Written problem a> Which source does the passage on vampiric gas cite for the claim that vampires cannot cross running water?

Quoted passage>
^^^^^^^^

Further Fundamentals
Since we now have determined that, at least to first order, our approximations of the gas-phase compositions of vampires are correct, there are a number of other fundamental constants that require the attention of science. Here we outline some of the outstanding questions regarding vampire(g) which modern science needs to address.4
The Solubility of Vampiric Gas in Liquids
It is well established that vampires cannot cross running water (Carroll 1991). The reasons for this are now clear: their Henry’s law constant (kH) is such that they would quickly dissolve in agitated water, but not placid water. The determination of an accurate value of kH with temperature is essential since it will determine if vampires can disguise themselves as carbonated beverages, or lurk dissolved in one’s blood stream waiting for the right moment.

^^^^^^^^

Data for the task>
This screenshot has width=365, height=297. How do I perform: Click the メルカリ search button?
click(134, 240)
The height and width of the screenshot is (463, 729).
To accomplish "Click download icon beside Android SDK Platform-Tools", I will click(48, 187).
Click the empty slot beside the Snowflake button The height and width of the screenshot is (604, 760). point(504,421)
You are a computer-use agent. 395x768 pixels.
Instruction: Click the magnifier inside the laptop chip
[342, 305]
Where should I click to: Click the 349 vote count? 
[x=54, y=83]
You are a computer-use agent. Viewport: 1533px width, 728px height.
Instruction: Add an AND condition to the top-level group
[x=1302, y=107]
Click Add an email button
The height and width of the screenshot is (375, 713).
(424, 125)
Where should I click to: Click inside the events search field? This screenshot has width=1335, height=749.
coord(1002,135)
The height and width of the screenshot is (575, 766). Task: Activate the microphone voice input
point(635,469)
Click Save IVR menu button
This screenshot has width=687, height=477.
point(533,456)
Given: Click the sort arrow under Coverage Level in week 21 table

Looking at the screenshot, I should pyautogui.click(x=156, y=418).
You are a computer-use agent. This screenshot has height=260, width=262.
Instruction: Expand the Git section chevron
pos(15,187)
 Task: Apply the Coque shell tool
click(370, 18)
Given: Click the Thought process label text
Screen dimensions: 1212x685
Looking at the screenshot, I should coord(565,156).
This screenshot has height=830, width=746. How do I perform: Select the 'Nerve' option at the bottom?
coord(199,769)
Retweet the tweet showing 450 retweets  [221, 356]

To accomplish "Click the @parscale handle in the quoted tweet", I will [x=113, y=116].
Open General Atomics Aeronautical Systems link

^^^^^^^^

Written problem b> Rewrite the stretch of the listing from "Where should I click to: Click the" through "coord(1002,135)", replacing "top-level group" with "nested group" and leaving everything else unchanged. Return only those lines.

Exercise answer a> Carroll 1991

Exercise answer b>
Where should I click to: Click the 349 vote count? 
[x=54, y=83]
You are a computer-use agent. Viewport: 1533px width, 728px height.
Instruction: Add an AND condition to the nested group
[x=1302, y=107]
Click Add an email button
The height and width of the screenshot is (375, 713).
(424, 125)
Where should I click to: Click inside the events search field? This screenshot has width=1335, height=749.
coord(1002,135)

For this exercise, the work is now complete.